友達のままで
 新年会の翌日、スマホの受話口からは、茉優の甲高い声が漏れていた。

「やっぱり! あの感じ、絶対そうだと思った! おめでとう!!」

 さすが女の勘は鋭い。親友ともなれば尚更だ、と思っていたが、実は互いが思いを寄せていることを聞いて知っていた茉優と航大が、昴の尻を叩いていたと後から知った。聞けば、夏頃からだというから驚いた。痺れを切らした茉優が「睦美に彼氏が出来そうだ」と事前に昴に吹き込んでいたらしく、新年会での昴の落ち着かない様子は、不安や焦りのせいだったのかもしれない。
 昴と共通の友達がいることは、心強かった。

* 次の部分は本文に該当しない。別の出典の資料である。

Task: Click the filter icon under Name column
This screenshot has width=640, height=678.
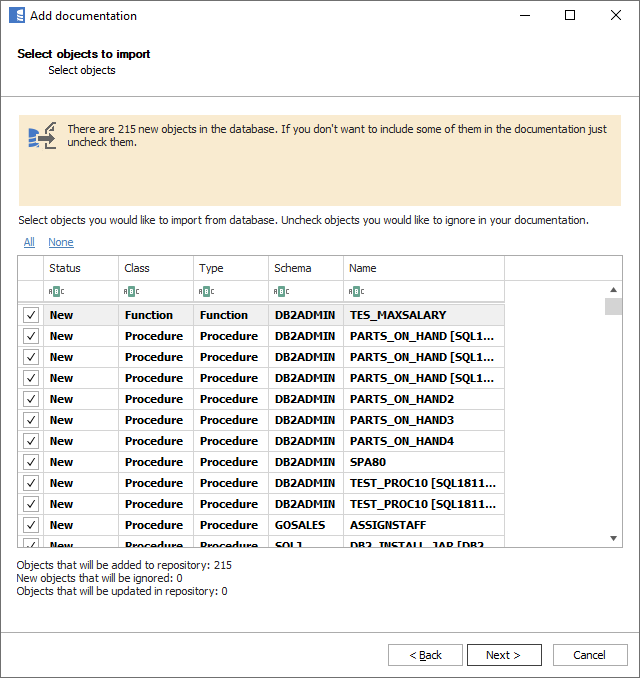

それからは、茉優達と同じように、昴と恋人同士で集まりに参加するようになった。
 相変わらず昴は誰にでも優しかったが、昴の恋人という安心感で、睦美の嫉妬心は消えていった。

 春に茉優と航大が同棲を始めたタイミングで、睦美の職場異動があり、勤務先が昴のマンションのすぐそばになったのをきっかけに、睦美と昴も同棲することになった。
 昴から一緒に住もうと言われた時は、天にも昇る気持ちで、これから始まる二人の生活に心が躍った。